Indonesia sedang berusaha mempercepat transformasi berbasis kecerdasan buatan (AI), tetapi masih menghadapi masalah kesenjangan akses digital. Banyak daerah, terutama pelosok, belum memiliki konektivitas internet yang memadai. Hal ini membuat penerapan AI belum optimal dan hanya dinikmati sebagian masyarakat saja. Pemerataan infrastruktur telekomunikasi menjadi hal penting agar semua lapisan masyarakat bisa merasakan manfaat digitalisasi. Tanpa pembangunan infrastruktur yang merata, kesenjangan digital justru akan semakin lebar, dan adopsi AI hanya terkonsentrasi di daerah yang sudah maju. Selain infrastruktur, pemerintah dan regulator juga perlu menyusun blueprint kebijakan AI yang jelas dan tidak tumpang tindih antar sektor. Dengan arah kebijakan yang terukur, inovasi AI di Indonesia dapat memberikan dampak ekonomi yang lebih luas serta berjalan dengan aman dan terkontrol. Kesiapan sumber daya manusia juga jadi faktor penentu keberhasilan penerapan AI. Masyarakat dan tenaga kerja harus ditingkatkan literasi digital dan keterampilannya agar bisa mengikuti perubahan teknologi dan tidak kalah dalam persaingan dunia kerja di masa depan. CNBC Indonesia mengadakan forum diskusi bernama Coffee Morning CNBC Indonesia Tech and Telco Edition, yang mempertemukan berbagai pemangku kepentingan seperti regulator dan perusahaan telekomunikasi untuk membahas solusi dan kolaborasi dalam menghadapi tantangan ini, dengan harapan menciptakan ekosistem AI yang inklusif dan berkelanjutan.

Analisis Ahli

Andi Suherman (Pakarnya Kebijakan Digital Indonesia)
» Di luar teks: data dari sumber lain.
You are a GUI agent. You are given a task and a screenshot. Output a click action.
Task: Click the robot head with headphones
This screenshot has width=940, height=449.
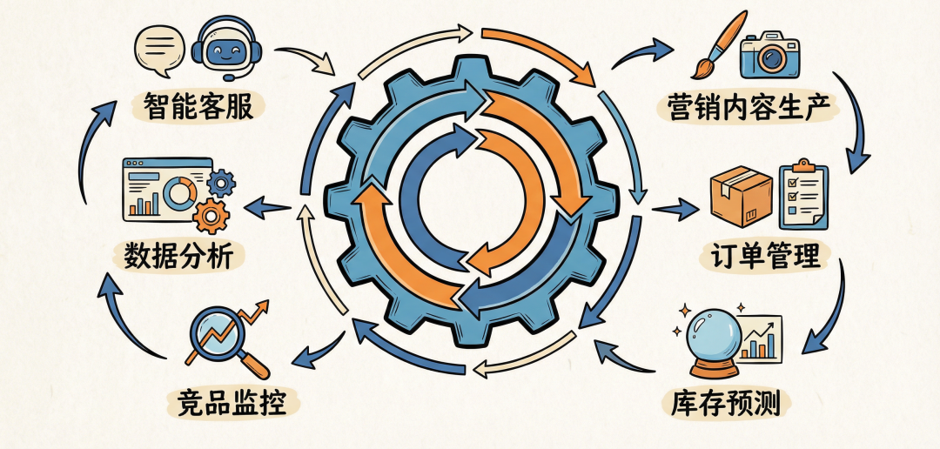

Kolaborasi antar sektor sangat krusial dalam mengatasi tantangan regulasi dan infrastruktur sehingga AI bisa diakses merata. Penguatan literasi digital harus menjadi prioritas agar masyarakat siap menghadapi perubahan teknologi.
Rina Hartati (Peneliti AI dan Teknologi Informasi)
Blueprint kebijakan AI perlu fokus pada keamanan data dan etika penggunaannya agar inovasi tidak hanya maju, tetapi juga bertanggung jawab dan berkelanjutan.